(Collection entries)
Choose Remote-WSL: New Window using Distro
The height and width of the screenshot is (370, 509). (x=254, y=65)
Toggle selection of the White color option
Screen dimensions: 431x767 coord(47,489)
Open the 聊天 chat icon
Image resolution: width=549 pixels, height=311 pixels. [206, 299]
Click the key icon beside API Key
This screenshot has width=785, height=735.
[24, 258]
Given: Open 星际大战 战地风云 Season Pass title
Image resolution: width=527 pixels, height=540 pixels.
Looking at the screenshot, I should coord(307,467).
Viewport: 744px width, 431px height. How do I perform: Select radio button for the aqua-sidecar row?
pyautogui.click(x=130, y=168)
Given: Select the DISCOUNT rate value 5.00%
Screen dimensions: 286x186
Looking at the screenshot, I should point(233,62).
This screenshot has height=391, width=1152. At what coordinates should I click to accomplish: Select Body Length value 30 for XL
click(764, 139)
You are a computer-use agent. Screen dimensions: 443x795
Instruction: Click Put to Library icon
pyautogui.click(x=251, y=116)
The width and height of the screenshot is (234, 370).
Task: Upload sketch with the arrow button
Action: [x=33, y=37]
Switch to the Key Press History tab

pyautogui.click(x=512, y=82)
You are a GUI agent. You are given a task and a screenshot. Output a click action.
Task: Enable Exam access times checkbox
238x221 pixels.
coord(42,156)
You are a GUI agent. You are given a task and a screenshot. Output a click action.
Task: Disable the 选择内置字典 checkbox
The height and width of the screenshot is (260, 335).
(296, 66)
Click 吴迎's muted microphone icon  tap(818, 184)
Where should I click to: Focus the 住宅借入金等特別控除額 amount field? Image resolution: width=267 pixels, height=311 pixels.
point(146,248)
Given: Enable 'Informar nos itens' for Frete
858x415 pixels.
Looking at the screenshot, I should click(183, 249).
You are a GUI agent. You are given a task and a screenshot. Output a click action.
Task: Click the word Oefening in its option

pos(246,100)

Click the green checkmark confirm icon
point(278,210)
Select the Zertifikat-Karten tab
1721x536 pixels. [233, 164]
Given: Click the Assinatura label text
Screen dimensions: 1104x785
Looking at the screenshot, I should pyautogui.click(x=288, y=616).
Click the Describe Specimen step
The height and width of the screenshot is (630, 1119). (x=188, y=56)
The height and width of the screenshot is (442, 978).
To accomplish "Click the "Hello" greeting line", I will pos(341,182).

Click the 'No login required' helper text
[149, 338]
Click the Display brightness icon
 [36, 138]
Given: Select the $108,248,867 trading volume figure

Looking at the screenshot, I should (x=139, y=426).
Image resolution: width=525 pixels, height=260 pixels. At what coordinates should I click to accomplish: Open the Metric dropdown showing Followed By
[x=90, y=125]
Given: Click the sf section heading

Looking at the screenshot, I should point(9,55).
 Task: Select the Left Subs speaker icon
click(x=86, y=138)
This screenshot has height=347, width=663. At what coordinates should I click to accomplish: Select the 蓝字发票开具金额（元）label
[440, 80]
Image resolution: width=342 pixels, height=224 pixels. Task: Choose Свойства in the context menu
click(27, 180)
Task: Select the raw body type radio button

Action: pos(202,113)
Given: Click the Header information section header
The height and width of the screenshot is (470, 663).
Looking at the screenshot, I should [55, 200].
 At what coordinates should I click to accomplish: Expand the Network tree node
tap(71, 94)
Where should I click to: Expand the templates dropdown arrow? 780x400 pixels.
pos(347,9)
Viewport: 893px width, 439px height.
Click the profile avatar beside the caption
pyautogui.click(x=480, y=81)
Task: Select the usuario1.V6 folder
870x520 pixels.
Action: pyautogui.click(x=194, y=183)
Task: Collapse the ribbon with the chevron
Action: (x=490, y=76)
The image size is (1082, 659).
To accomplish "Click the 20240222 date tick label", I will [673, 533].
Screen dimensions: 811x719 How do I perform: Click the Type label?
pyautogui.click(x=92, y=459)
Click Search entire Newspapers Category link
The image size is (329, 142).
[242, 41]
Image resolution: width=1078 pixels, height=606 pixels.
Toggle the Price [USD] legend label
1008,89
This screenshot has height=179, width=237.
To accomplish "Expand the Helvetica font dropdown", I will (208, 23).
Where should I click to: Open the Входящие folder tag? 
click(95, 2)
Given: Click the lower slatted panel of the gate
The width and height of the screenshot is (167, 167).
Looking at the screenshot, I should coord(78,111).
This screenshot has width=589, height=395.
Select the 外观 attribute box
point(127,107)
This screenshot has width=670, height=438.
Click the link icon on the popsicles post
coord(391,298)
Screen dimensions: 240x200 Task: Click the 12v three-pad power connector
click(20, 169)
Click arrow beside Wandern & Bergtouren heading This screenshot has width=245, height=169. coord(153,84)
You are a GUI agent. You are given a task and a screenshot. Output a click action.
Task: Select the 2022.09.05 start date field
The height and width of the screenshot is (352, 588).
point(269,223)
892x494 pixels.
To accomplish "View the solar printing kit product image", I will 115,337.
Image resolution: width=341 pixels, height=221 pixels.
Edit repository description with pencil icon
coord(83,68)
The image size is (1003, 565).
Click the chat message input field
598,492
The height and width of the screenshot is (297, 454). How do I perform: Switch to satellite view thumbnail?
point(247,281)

## [Work to complete]
Copy the lines above that hold the word "date".

## [Expected answer]
To accomplish "Click the 20240222 date tick label", I will [673, 533].
Task: Select the 2022.09.05 start date field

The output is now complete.